Text and element pointing rows

--------------------

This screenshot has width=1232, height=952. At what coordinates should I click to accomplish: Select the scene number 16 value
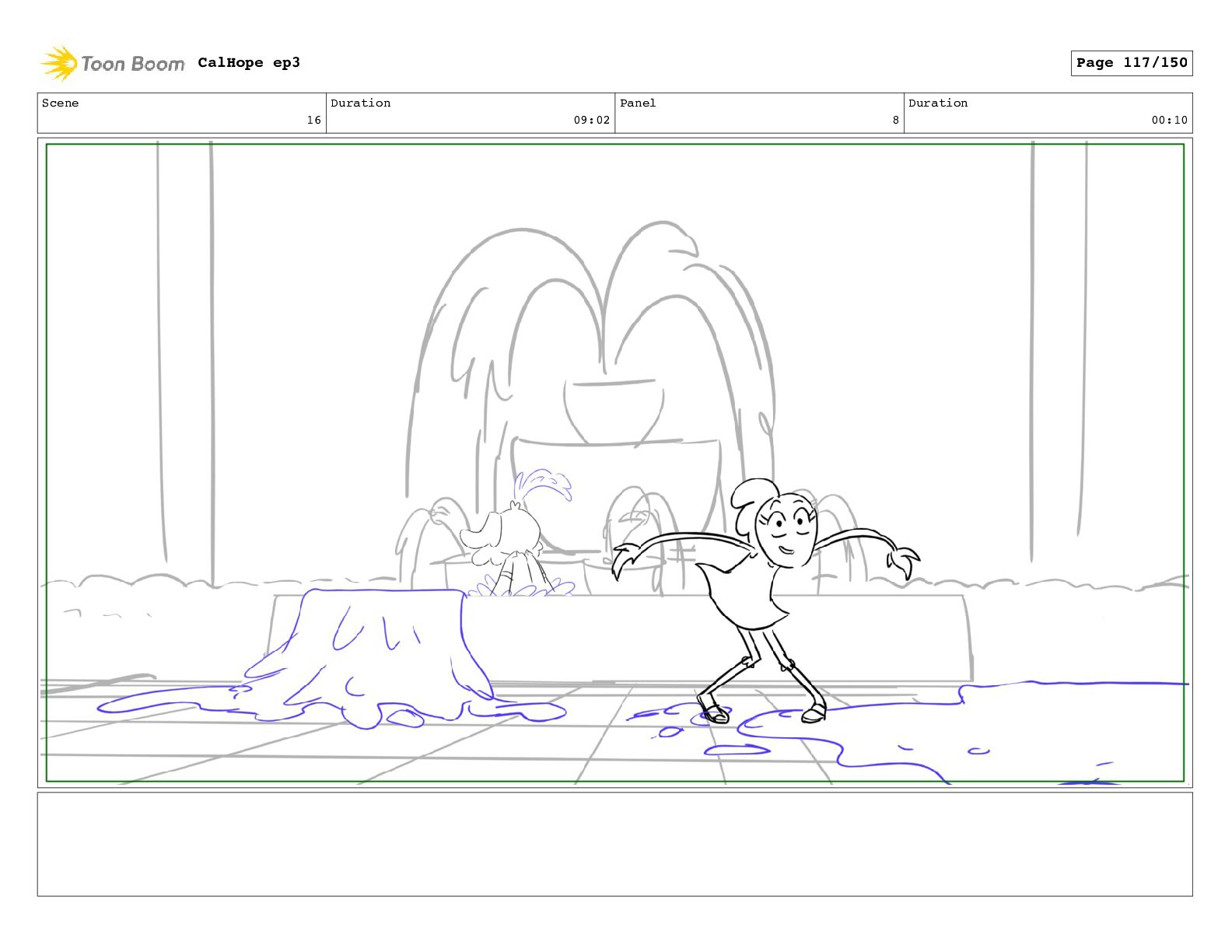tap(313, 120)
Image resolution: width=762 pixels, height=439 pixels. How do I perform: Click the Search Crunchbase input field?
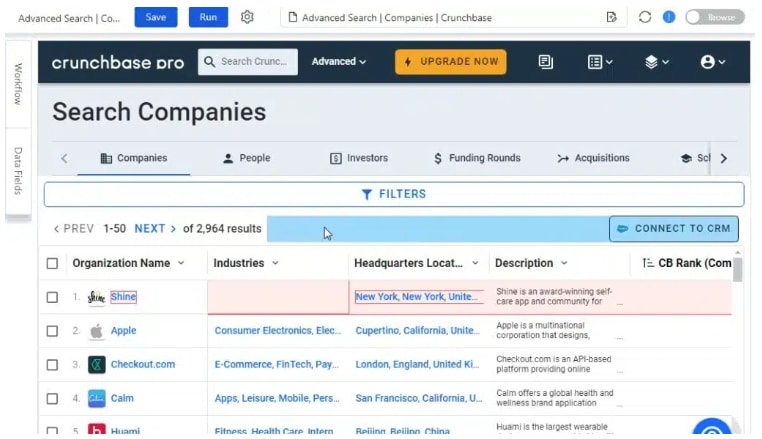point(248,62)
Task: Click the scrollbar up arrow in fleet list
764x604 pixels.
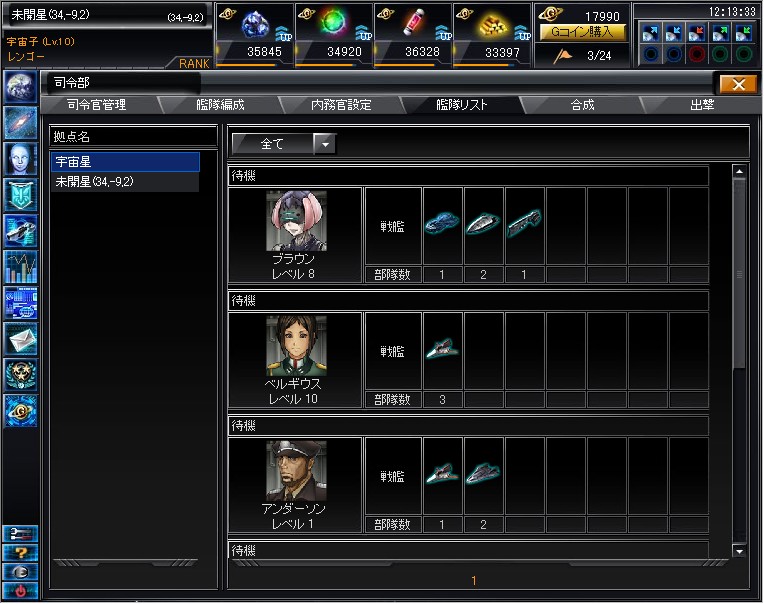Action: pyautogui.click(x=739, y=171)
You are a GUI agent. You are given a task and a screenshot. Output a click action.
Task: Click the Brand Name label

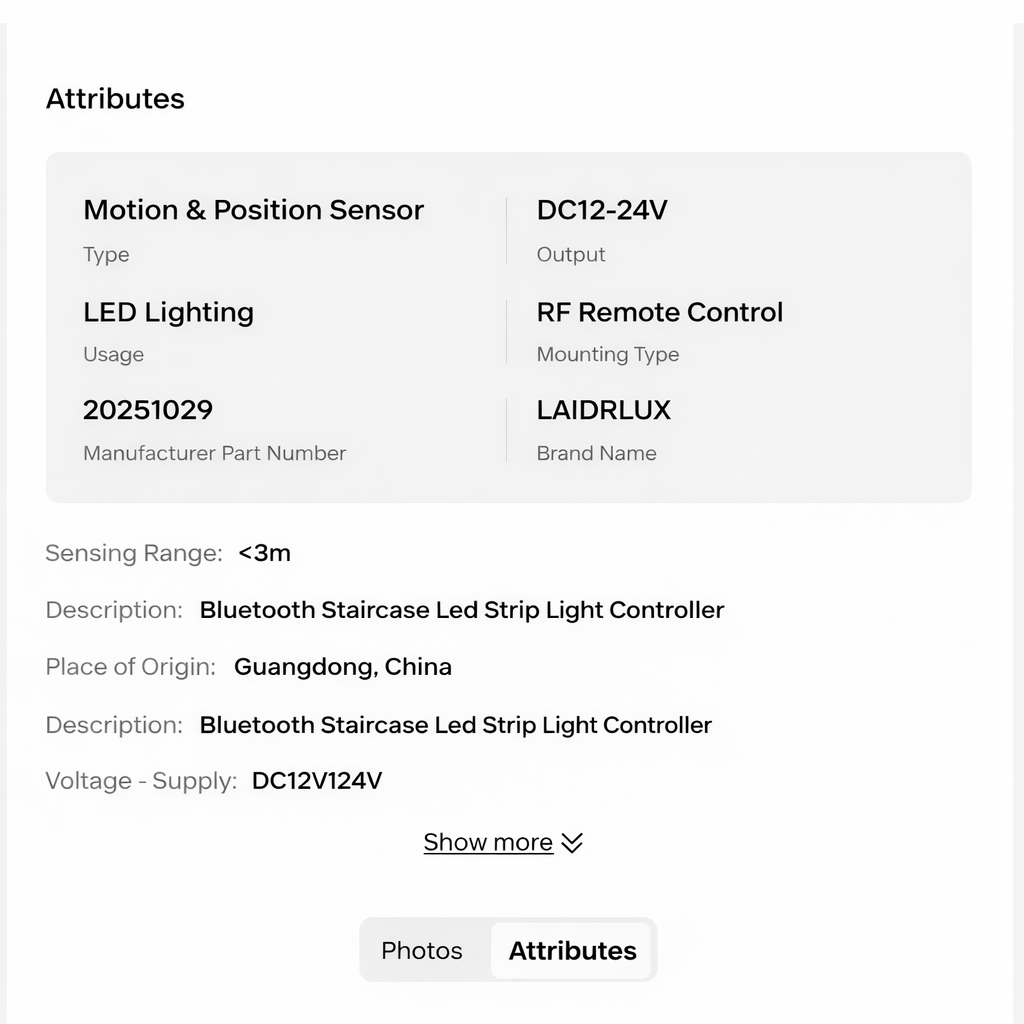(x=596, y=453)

--------------------

# Given instruction
Pick out every row above that contains the string "width", matching case exactly, and copy each of those rows.

# Task result
This screenshot has width=1232, height=952. At what coordinates should I click to accomplish: Select the scene number 16 value
Image resolution: width=762 pixels, height=439 pixels. How do I perform: Click the Search Crunchbase input field?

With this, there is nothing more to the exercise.